▸ Prompt: The answer must consist of every line from the data that holds "computer".

▸ Material provided:

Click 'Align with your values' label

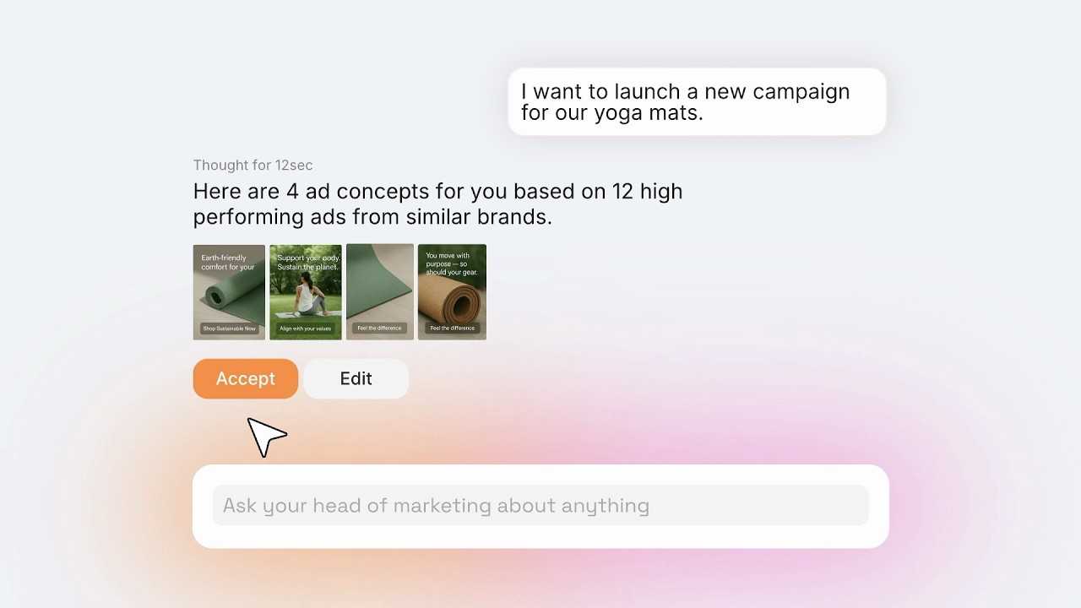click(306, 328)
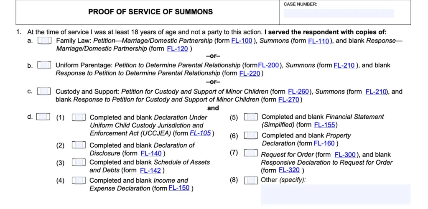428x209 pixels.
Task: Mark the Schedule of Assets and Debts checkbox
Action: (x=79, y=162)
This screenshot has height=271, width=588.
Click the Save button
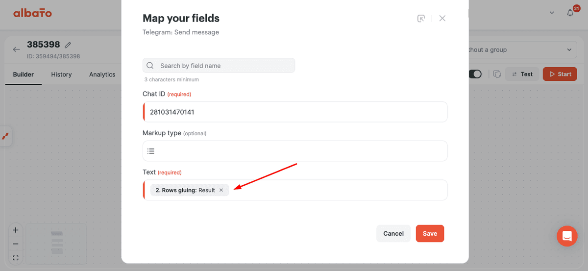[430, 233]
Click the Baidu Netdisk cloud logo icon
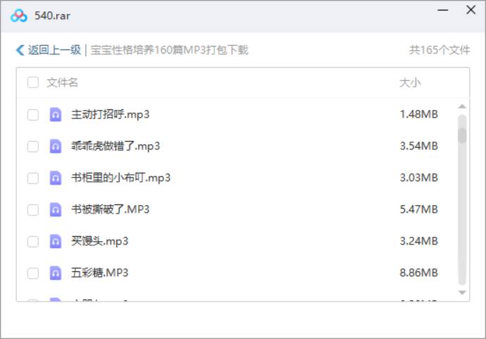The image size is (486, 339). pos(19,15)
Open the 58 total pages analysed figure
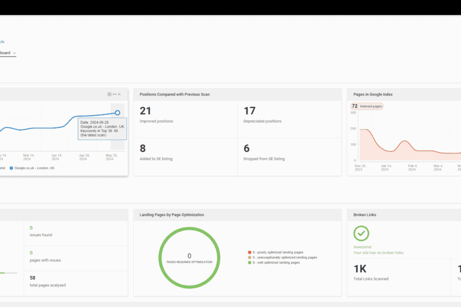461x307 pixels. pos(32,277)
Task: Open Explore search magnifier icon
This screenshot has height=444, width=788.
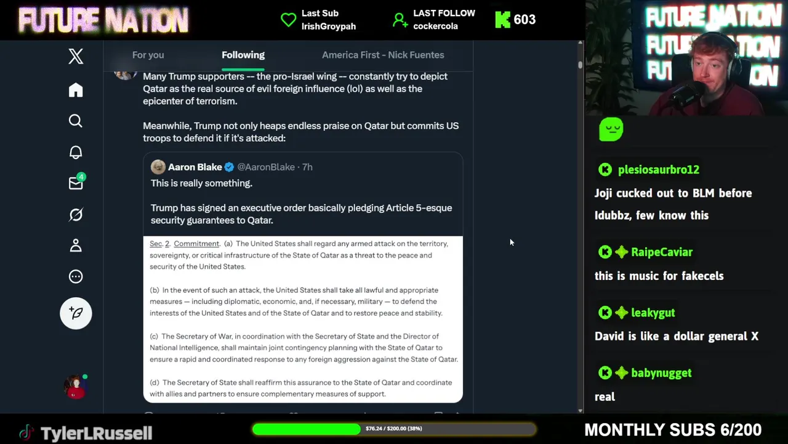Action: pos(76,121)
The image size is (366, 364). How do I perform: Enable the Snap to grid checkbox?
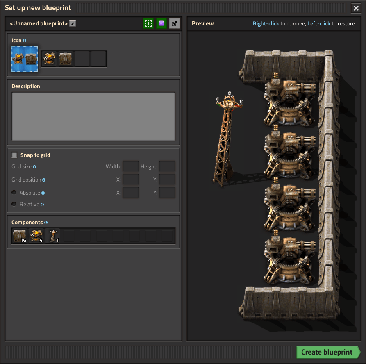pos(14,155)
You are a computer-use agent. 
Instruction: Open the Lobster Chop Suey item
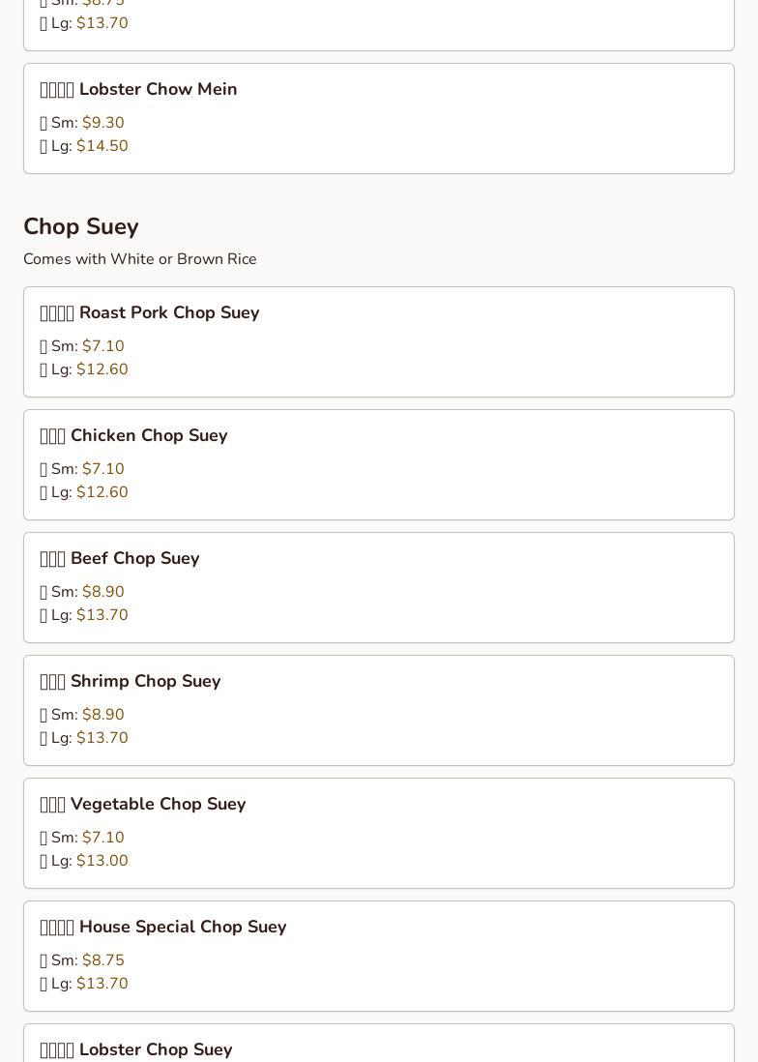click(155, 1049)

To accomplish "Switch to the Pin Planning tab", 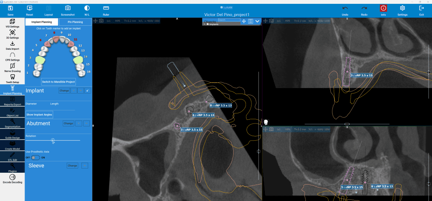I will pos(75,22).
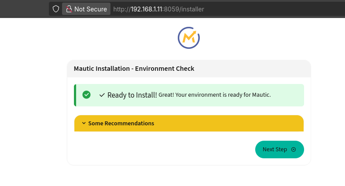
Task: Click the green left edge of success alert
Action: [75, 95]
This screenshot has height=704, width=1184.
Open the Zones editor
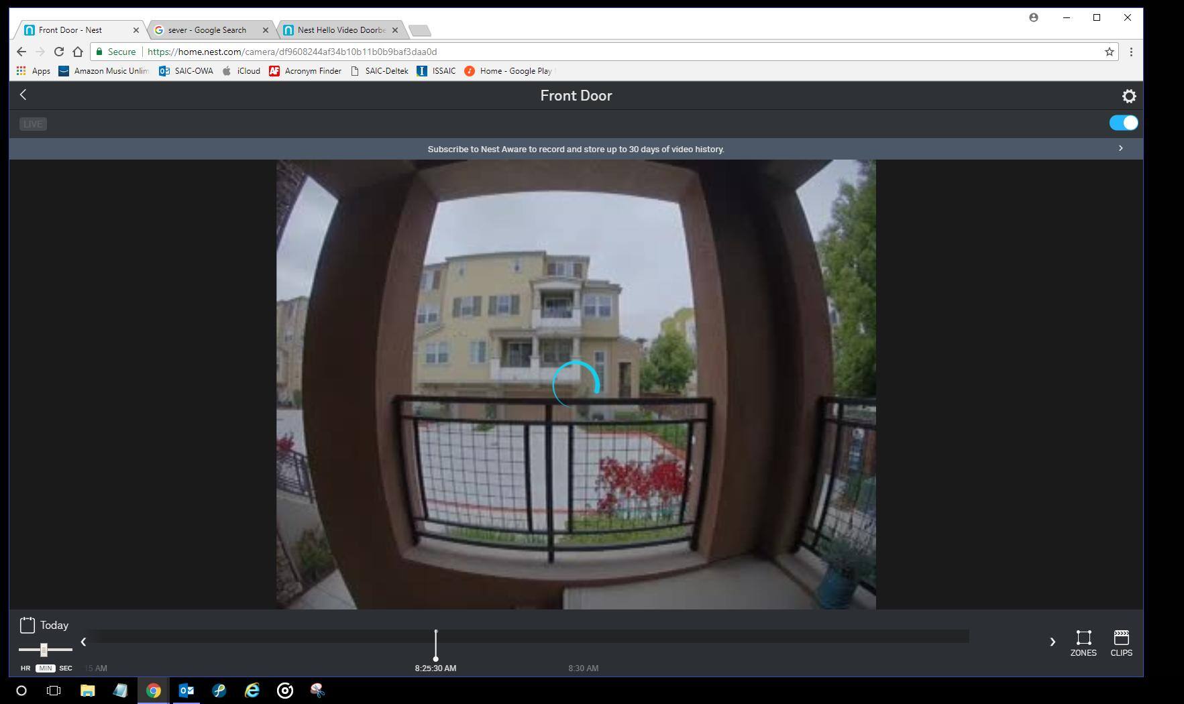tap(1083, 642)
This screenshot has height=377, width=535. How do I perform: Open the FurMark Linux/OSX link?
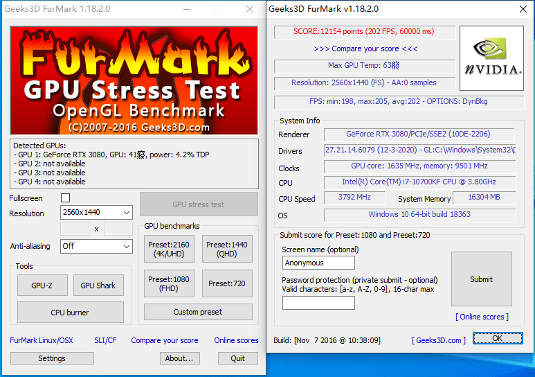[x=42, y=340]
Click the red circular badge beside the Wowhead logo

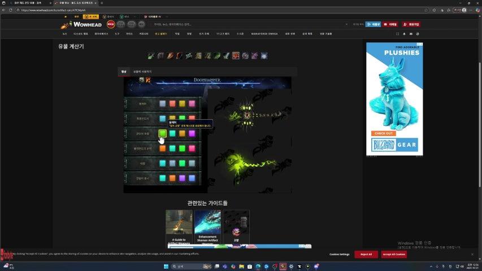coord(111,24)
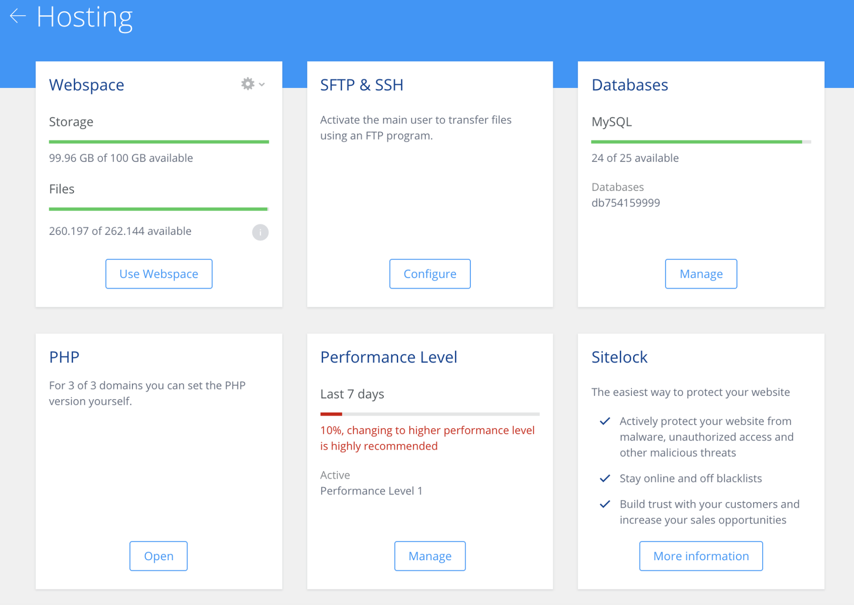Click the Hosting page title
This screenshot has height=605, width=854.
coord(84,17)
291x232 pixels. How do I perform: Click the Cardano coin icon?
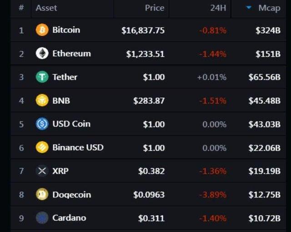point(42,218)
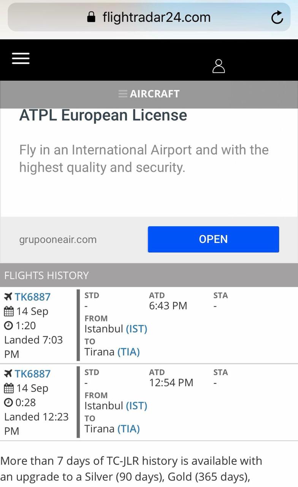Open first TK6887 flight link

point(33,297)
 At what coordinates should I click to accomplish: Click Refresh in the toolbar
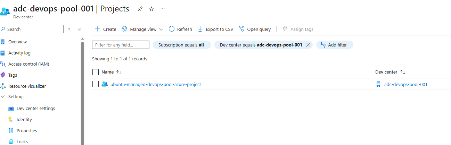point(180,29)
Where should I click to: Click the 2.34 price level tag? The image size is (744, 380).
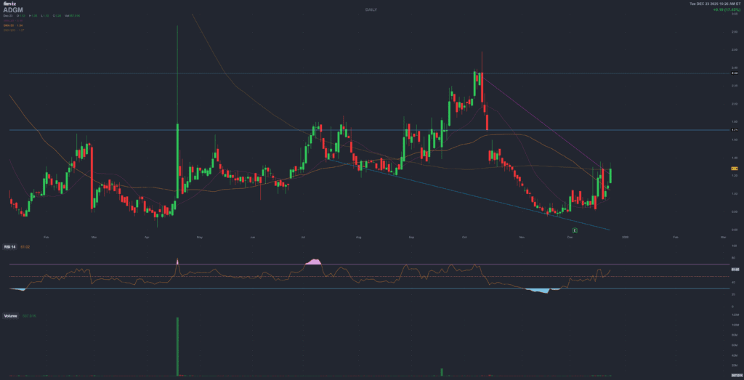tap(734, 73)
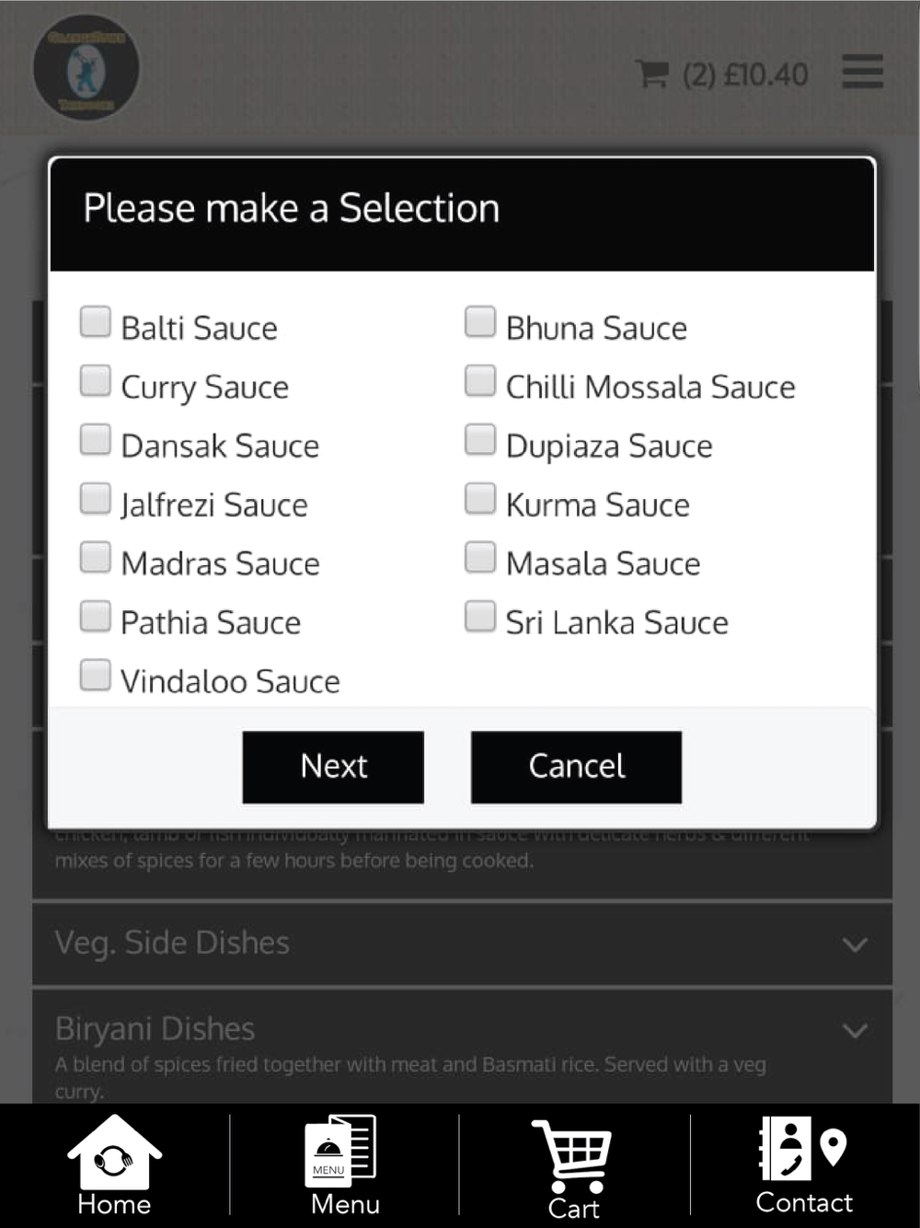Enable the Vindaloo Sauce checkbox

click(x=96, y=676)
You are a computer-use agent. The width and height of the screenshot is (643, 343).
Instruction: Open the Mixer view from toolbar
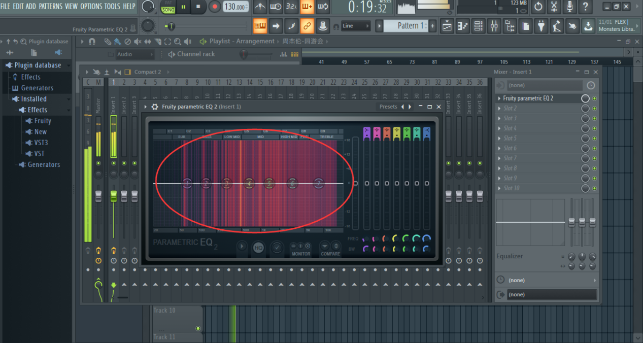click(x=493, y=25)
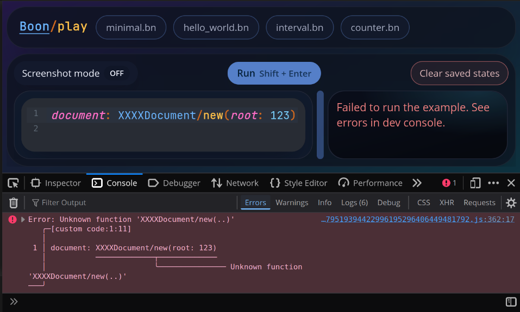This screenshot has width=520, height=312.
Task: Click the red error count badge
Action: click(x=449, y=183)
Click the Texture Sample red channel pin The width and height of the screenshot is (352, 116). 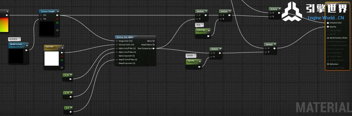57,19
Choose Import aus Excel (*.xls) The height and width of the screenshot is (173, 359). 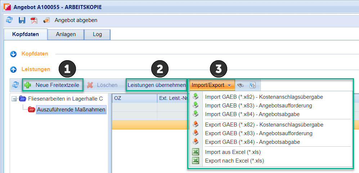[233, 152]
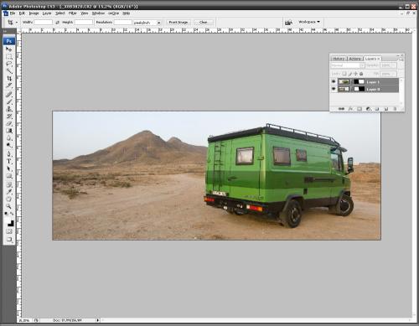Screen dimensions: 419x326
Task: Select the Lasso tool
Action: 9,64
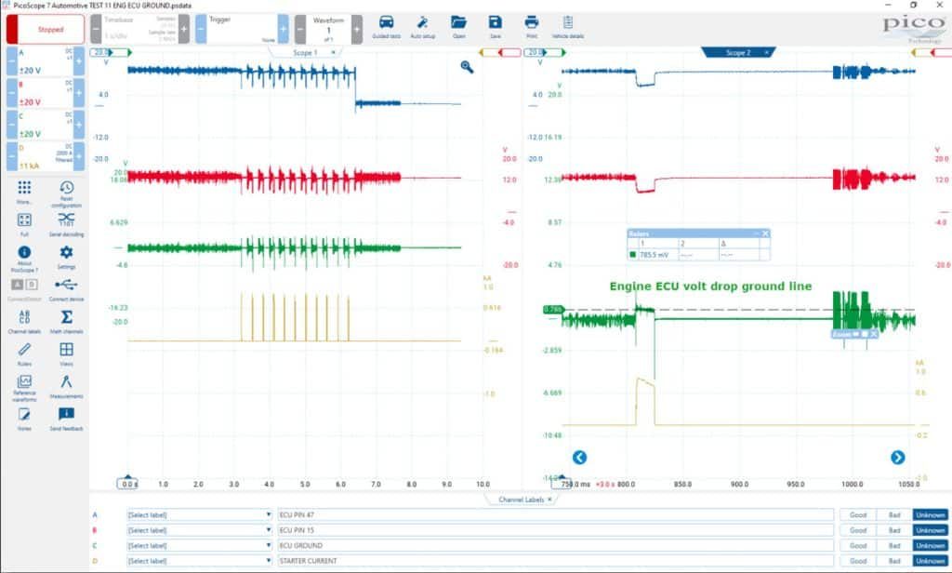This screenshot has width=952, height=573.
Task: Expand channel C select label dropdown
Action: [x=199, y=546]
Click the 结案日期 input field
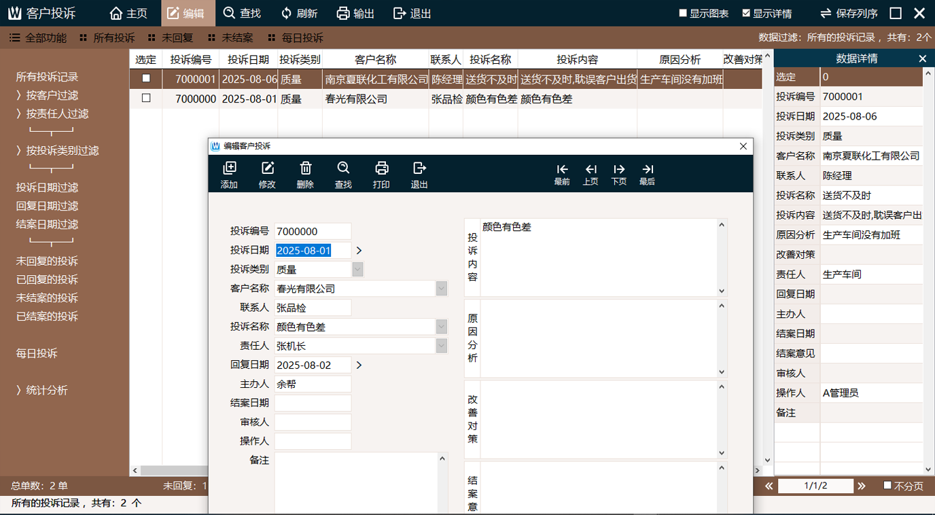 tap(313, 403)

▸ Written response:
You are a computer-use agent. 
You are a computer-use agent. The width and height of the screenshot is (643, 343).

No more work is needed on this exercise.